Im Sommer, wenn mein Bruder sein Motorrad vor dem Haus aufgestellt hat, liegt der Kater oft eingerollt auf der schwarzen Sitzfläche und ruht sich aus. Ein Anblick für Götter: ich habe selten eine Katze gesehen, die eine solch ungewöhnliche Affinität zu Motorrädern pflegte. Aber der Anblick des Fahrzeugs ist Stocki natürlich längst vertraut, und er fürchtet sich auch nicht mehr davor. Der Gedanke, es sich dort breit zu machen, ist also im Grunde nahe liegend, – wie überall, wo es weich und warm sein kann: in einer alten Schuhschachtel, zum Beispiel, oder auf dem Ohrensessel meines Vaters im Raucherstübchen. Stocki kennt da keinen Genierer.

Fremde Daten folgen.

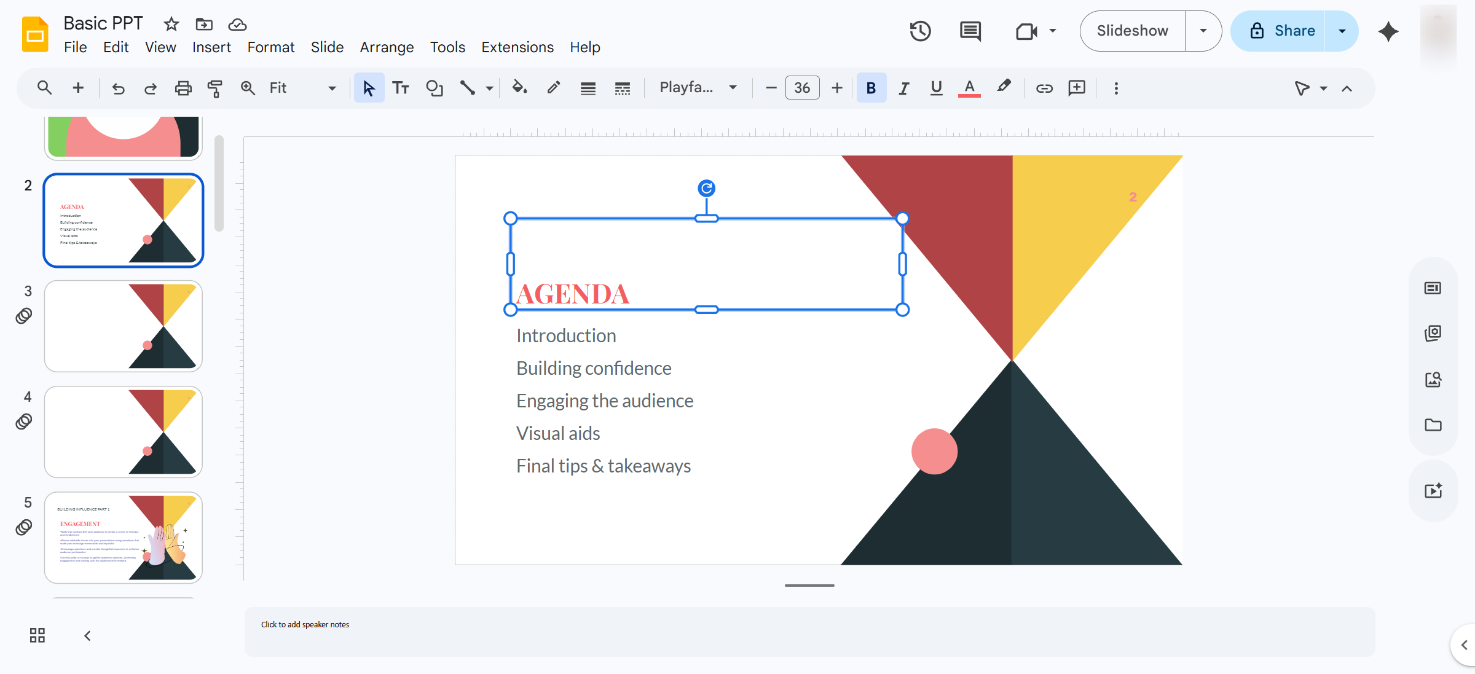Toggle Italic formatting
Viewport: 1475px width, 674px height.
pyautogui.click(x=903, y=88)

Auffällig ist nur, dass er fast immer gegen die Fahrtrichtung liegt. Aber das ist vermutlich weniger Absicht als Zufall und liegt daran, wie der Kater auf das Motorrad springt. Oder er möchte gern auch im Schlaf alles um sich im Blickfeld haben und das Motorrad steht meistens mit der Nase zum Haus. Also mutet es nur logisch an, wenn sich der Kater in der Gegenrichtung auf den Sitz legt, weil er von dort aus fast alles im Sichtfeld hat, was sich dem Haus nähert, auch andere Katzen oder Hunde. Wir haben wegen Stockis Vorliebe halb im Scherz schon überlegt, ob wir dem Kater nicht einen tollen, eigenen Helm verpassen, vielleicht in einem kessen Feuerrot, damit sich mein Bruder einmal mit ihm auf große Fahrt begeben kann. Es müsste entzückend aussehen, wenn der Kater diesen Helm trägt, ich fürchte nur, es wird eine Lebensaufgabe werden, ihm diesen aufzusetzen. Stocki kann schon zur beißenden Bestie werden, wenn man ihm nur ein Flohhalsband verpasst, glauben Sie mir…

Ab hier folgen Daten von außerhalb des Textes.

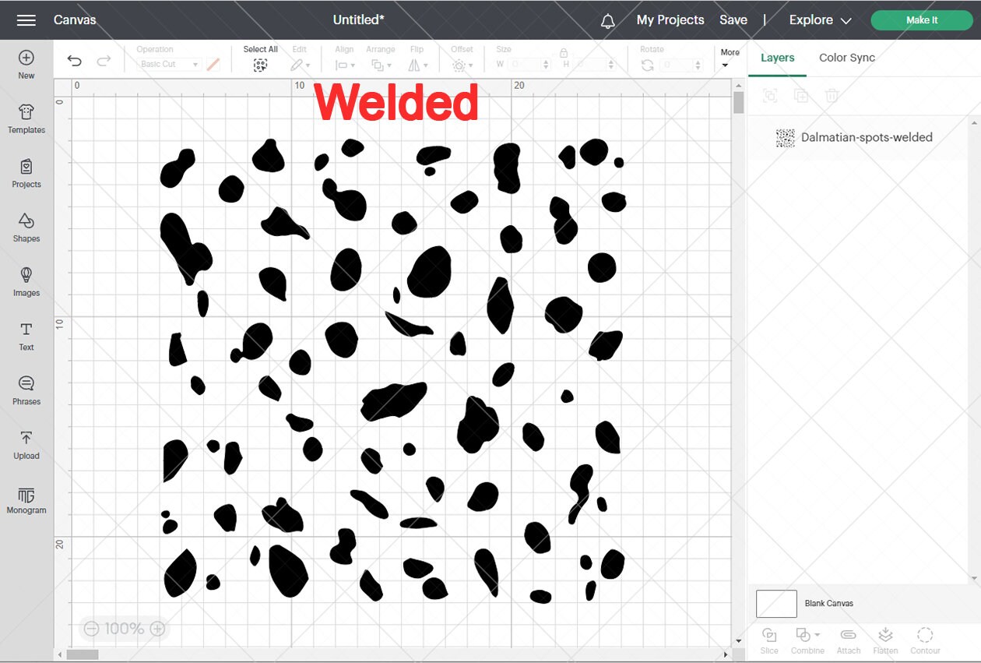
Task: Open the Explore dropdown menu
Action: (820, 19)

Stocki darf man also daher fast als „Renntiger“ bezeichnen, aber unsere Susi zeigt bei aller Neugierde und angeborener Frechheit keine Ambitionen, ihm den Platz auf dem Motorradsitz streitig zu machen. Ganz im Gegenteil: sie geht dem Motorrad meines Bruders tunlichst aus dem Weg und auch dieses Verhalten lässt sich logisch erklären. Stocki ist ja bekannterweise mit den wechselnden Motorrädern meines Bruders aufgewachsen, sie sind ihm vertraut, seit er auf der Welt ist. Bei Susi trifft das hingegen nicht zu, und sie fürchtet das Motorrad meines Bruders nach wie vor. Oder besser gesagt, es ist ihr suspekt und sie „läuft“ ihm aus dem Weg. Genau aus diesem Grund „besteigt“ sie es auch nicht sondern ergreift viel lieber die Flucht, wenn mein Bruder auf dem „heißen Ofen heran reitet“. Vielleicht ist das auch ganz gut so, die beiden Katzen streiten ohnedies schon genug um die kuscheligsten Plätze im Haus…

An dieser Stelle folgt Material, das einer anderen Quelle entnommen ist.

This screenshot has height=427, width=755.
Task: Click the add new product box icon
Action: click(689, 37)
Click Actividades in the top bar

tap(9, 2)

Ob Stocki doch einmal eine „echte“ Fahrt auf dem Motorrad riskiert? Ich glaube nicht, auch nicht als Beifahrer – ihm ist das Fahrzeug nicht unheimlich, wenn mein Bruder darauf fährt, und er erkennt es auch sofort. Aber Draufliegen ist ihm, glaube ich, nur dann sicher genug, wenn das Motorrad still steht, ohne Auspuffgase und ohne Motorenlärm. Und genau darum werde ich auch immer um das Vergnügen kommen, den Kater einmal in dunkler Ledermontur und im Helm auf dem Motorrad „in action“ zu fotografieren. Wäre wohl ein toller Anblick, aber da muss ich wohl zuerst selber eine Geschichte darüber schreiben, die man in den Disney Studios einmal verfilmt, damit ich zu so einer Aufnahme komme: „Stocki, ein heißer Kater!“

Oder greife ich da nach den Sternen?